Parsing Football Records from with Python and BeautifulSoup

If you run the attached python code, you’ll output a little over 36k records, every high school football season that the IHSA website has a record for. The IHSA website is fantastic for historical data, but the data is not easily manipulated or downloadable, so I spent some time learning the python library BeautifulSoup to force the issue. Without spending much time playing with this first project in Excel, just a couple things I noticed:

  • There are 2041 seasons listed in the IHSA team record section that do not list a head coach. I’m wondering how difficult it would be to send emails out to each school to see if they could help complete the set.
  • It’s really interesting and easy to select a single coach and have the view of how their total career went, across schools. Pretty labor-intensive before.
    Coal City 1984-85 5 4 Hal Chiodo
    Coal City 1985-86 4 5 Hal Chiodo
    Lexington 1992-93 1A Q 9 3 Hal Chiodo
    Lexington 1993-94 1A Q 6 4 Hal Chiodo
    Lexington 1994-95 1A Q 2 11 3 Hal Chiodo
    Morton 1995-96 4A Q 6 4 Hal Chiodo
    Morton 1996-97 4A Q 7 3 Hal Chiodo
    Morton 1997-98 4A Q 9 3 Hal Chiodo
    Morton 1998-99 4A Q 7 3 Hal Chiodo
    Morton 1999-00 3 6 Hal Chiodo
    Morton 2000-01 4A Q 6 4 Hal Chiodo
    Morton 2001-02 5A Q 5 5 Hal Chiodo
    Morton 2002-03 5A Q 8 2 Hal Chiodo
    Morton 2003-04 5A Q 8 2 Hal Chiodo
    Morton 2004-05 5A Q 6 4 Hal Chiodo
    Morton 2005-06 5A Q 8 3 Hal Chiodo
    Morton 2006-07 4A Q 7 3 Hal Chiodo
    Morton 2007-08 5A Q 5 5 Hal Chiodo
    Highland Park 2009-10 6A Q 7 4 Hal Chiodo
    West Chicago (H.S.) 2009-10 0 9 Hal Chiodo
    Highland Park 2010-11 7A Q 5 5 Hal Chiodo
    Highland Park 2011-12 5 4 Hal Chiodo
    Highland Park 2012-13 3 6 Hal Chiodo
    Highland Park 2013-14 7A Q 7 3 Hal Chiodo
  • The earliest season on file:
    Jacksonville (Illinois School for the Deaf) 1885-86
  • Only two teams have ever won a state championship with four losses. Teams with four losses never made the playoffs before the eight-class era.
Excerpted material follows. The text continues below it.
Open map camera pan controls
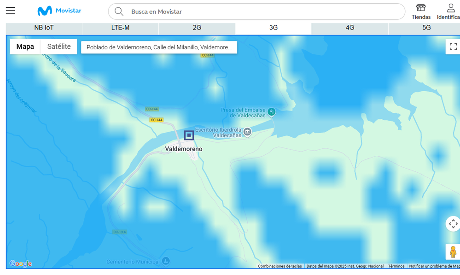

It’s not surprising that both are private schools.
    Elmhurst (IC Catholic) 2008-09
    Lombard (Montini) 2009-10

Here’s the raw text output of the script if you’d rather just have it directly.

from bs4 import BeautifulSoup
import requests

text_file = open("Output.txt", "w")

schoolrecordslinks =  ['', '',
                       '', '',
                       '', '',
                       '', '',
                       '', '',
                       '', '',
                       '', '',
                       '', '',
                       '', '',
                       '', '']

for schoolrecordlink in schoolrecordslinks:
    result = requests.get(schoolrecordlink)
    c = result.content
    soup = BeautifulSoup(c, "html.parser")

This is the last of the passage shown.